Rewrite the rows from the line containing "Click the [Product" through the line containing "1568x431 pixels. tap(1074, 332)", inclusive, switching "caption" to "label" and keeping everything else unchanged. Omit the pictures.

* **Extracted records**
————————

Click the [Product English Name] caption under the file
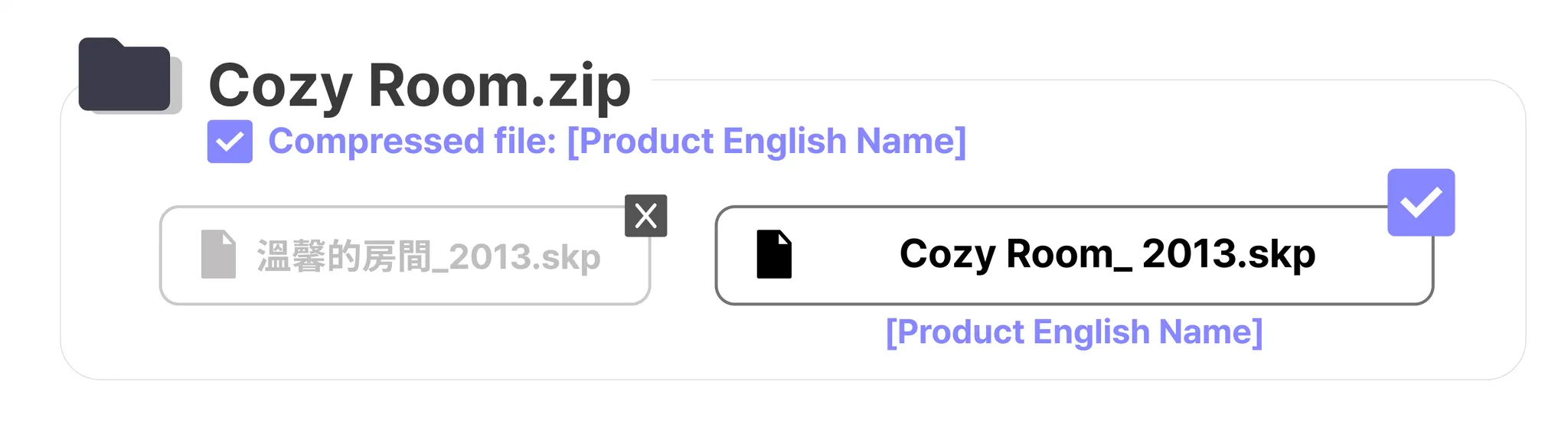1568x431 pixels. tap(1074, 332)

————————

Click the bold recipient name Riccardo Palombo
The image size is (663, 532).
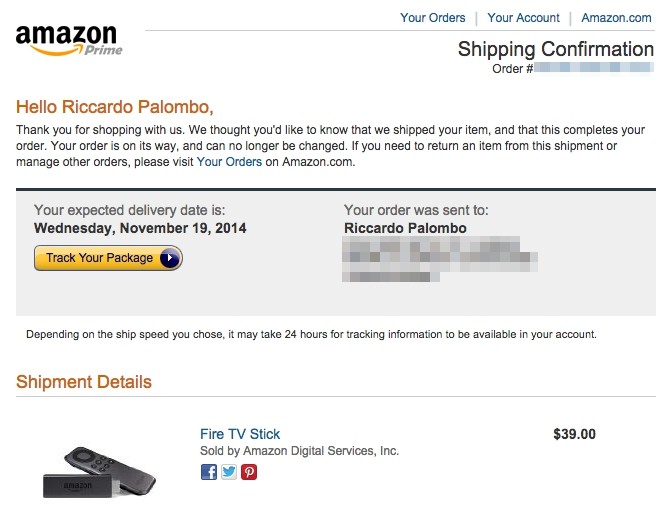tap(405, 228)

————————

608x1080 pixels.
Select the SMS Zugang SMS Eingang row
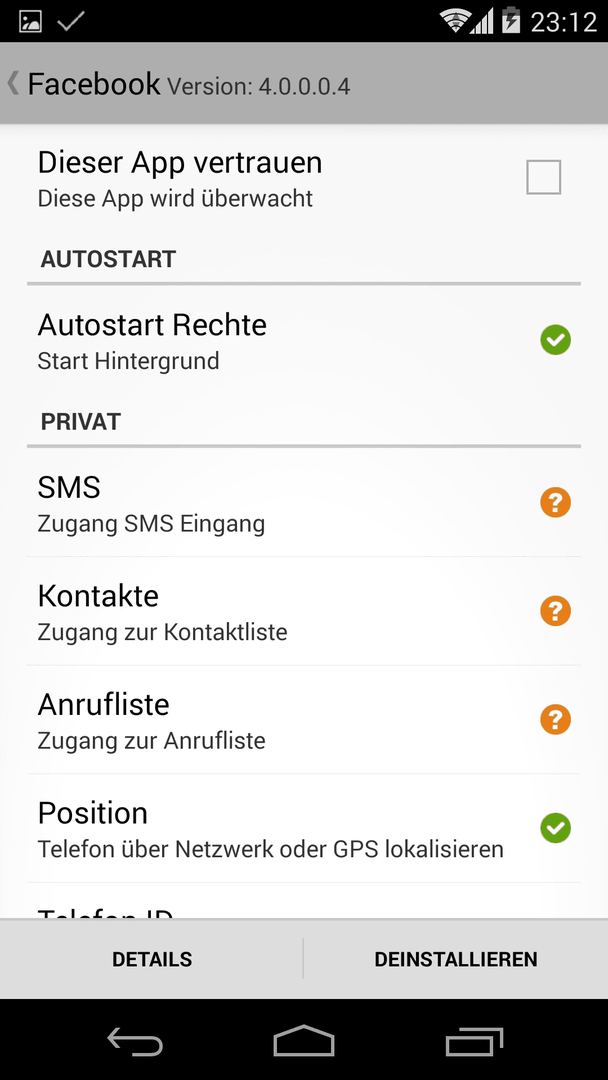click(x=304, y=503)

————————

* **Task solution**
Click the [Product English Name] label under the file
1568x431 pixels. tap(1074, 332)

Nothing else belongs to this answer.